In 2024, S&P 500 earnings are expected to grow by almost 10% following a 3.6% increase in 2023. These expectations will be tested in the upcoming week with another significant batch of reports, including from Eli Lilly (LLY.N), Walt Disney (DIS.N), and ConocoPhillips (COP.N).

Analysts predict a remarkable year for U.S. stocks: 2024 will end more than 10% higher at 5500 points. They attribute this growth to optimism about the business potential of artificial intelligence, which helped stocks like Nvidia (NVDA.O) last year, likely contributing to this growth.

However, sustained growth above trend poses another problem – concerns about inflation rebound.

A longer period of high interest rates could also exacerbate stress in sectors of the economy that are already suffering, such as commercial real estate.

Shares of New York Community Bancorp (NYCB.N), a major CRE lender in New York, fell in recent days, sparking broader regional banking issues after the company cut dividends and announced unexpected losses.

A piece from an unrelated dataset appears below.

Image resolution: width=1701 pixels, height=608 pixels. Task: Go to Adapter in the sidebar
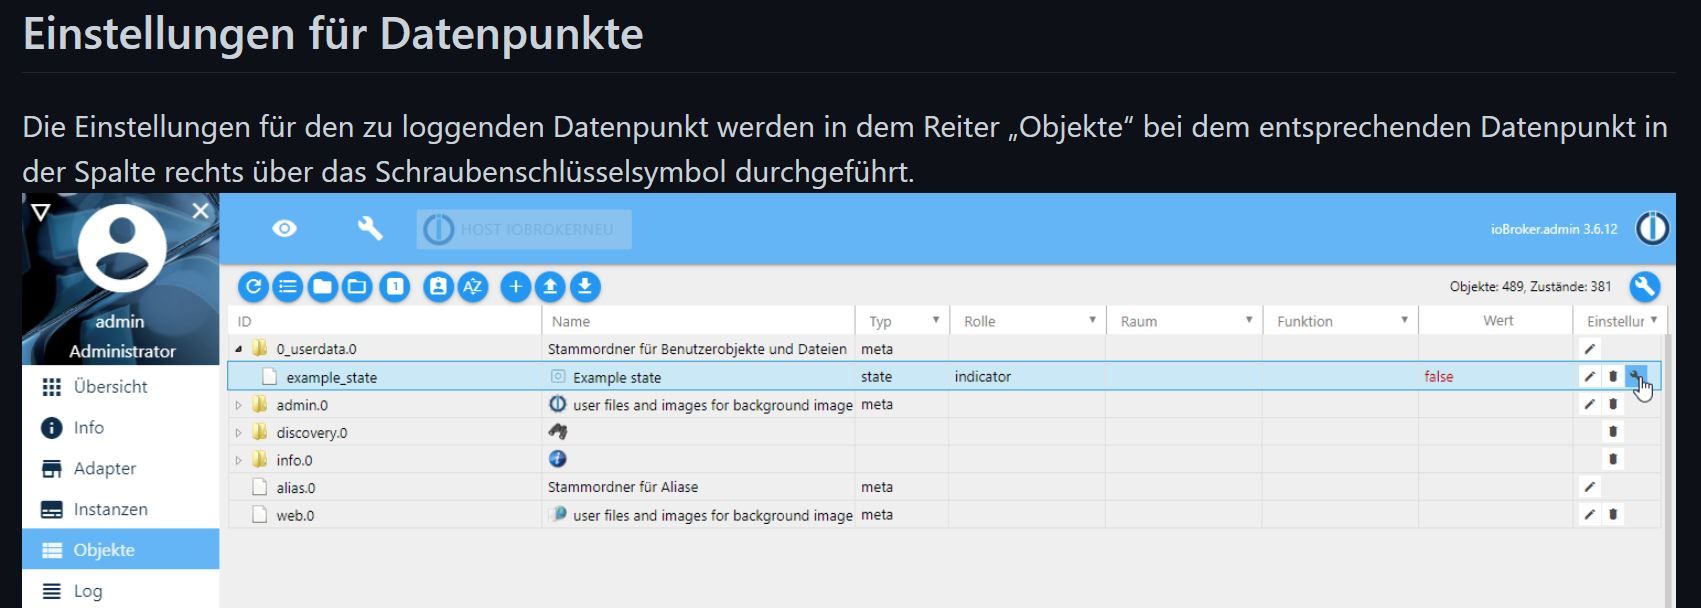pyautogui.click(x=104, y=468)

As the fourth-quarter earnings season continues, 230 companies in the S&P 500 index have reported. Of these, 80% exceeded Wall Street's expectations. Overall, analysts forecast a 7.8% year-over-year increase in S&P 500 earnings for the October-December period, a significant improvement from the 4.7% estimate as of January 1.

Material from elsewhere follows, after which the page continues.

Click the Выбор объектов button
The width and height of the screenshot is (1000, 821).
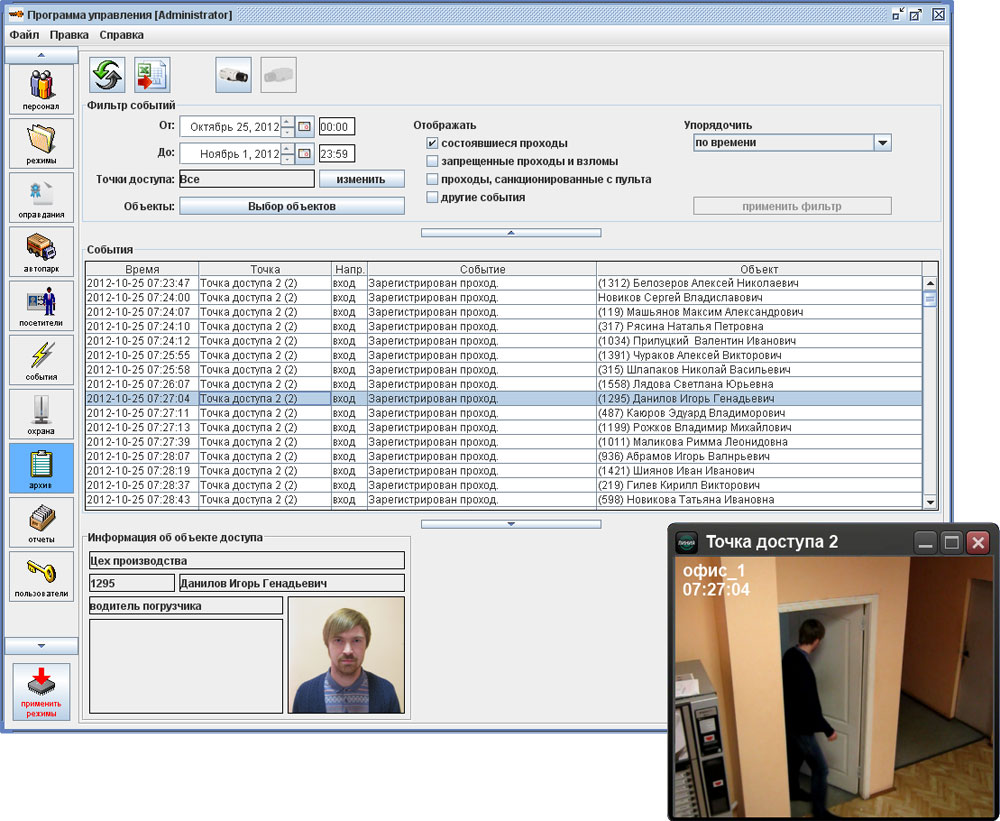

Meta Platforms shares rose 20.3% to a record level after announcing the payout of its first dividends on the eve of Facebook's 20th anniversary.

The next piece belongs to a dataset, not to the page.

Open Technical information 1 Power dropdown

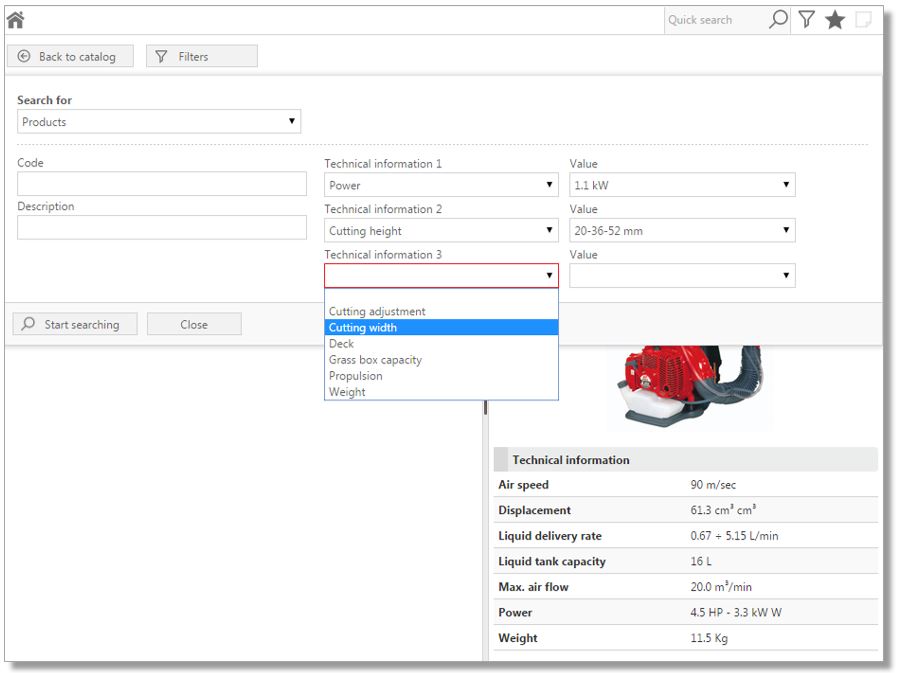[441, 185]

Amazon.com (AMZN.O) shares jumped 7.9% following a revenue increase in the fourth quarter as new generative artificial intelligence features in cloud computing and e-commerce spurred solid growth during the holiday season.

Regional bank shares stabilized after two days of sharp sell-offs triggered by disappointing earnings from New York Community Bancorp (NYCB.N). The bank's shares rose 5.0% on Friday, and the KBW regional banking operations index (KRX) increased by 0.2%.

The S&P 500 index rose 1.07% and closed at 4958.61 points. The Nasdaq index gained 1.74% to 15628.95 points, and the Dow Jones industrial index increased by 0.35% to 38654.42 points.

Of the S&P 500's 11 sector indexes, six rose, led by the communication services index (.SPLRCL), which gained 4.69%, followed by a 2.49% increase in the consumer services index (.SPLRCD).

Cigna (CI.N) shares increased by 5.4% after the health insurance provider raised its annual profit forecast.

Microchip Technology (MCHP.O) shares fell by 1.6% following a disappointing sales forecast from the chipmaker.

Skechers USA, a footwear manufacturer, also provided a gloomy forecast, resulting in a 10.3% drop in its shares. Shares of the largest oil company, Chevron Corp (CVX.N), increased by 2.9% after exceeding analysts' estimates.

In the S&P 500 index (.AD.SPX), declining shares outnumbered advancing ones at a ratio of 1.2 to one.

The S&P 500 set 68 new highs and four new lows; Nasdaq recorded 75 new highs and 144 new lows. Trading volume on U.S. exchanges was relatively low: 11.2 billion shares were sold compared to an average of 11.6 billion shares over the previous 20 sessions.

Accelerated growth and expectations that rates will remain at their current level for an extended period could lead to an increase in the yield on treasury bonds. Higher yields may pressure stocks as they compete with bonds for investors, and higher rates increase the cost of capital in the economy.

The yield on 10-year treasury bonds, which moves inversely to bond prices, reached 4.05% on Friday.

Investors continue to anticipate the Federal Reserve cutting rates by about 125 basis points this year. This is less than the approximately 150 basis points estimated earlier this week but still significantly more than the 75 basis points forecasted by the Fed.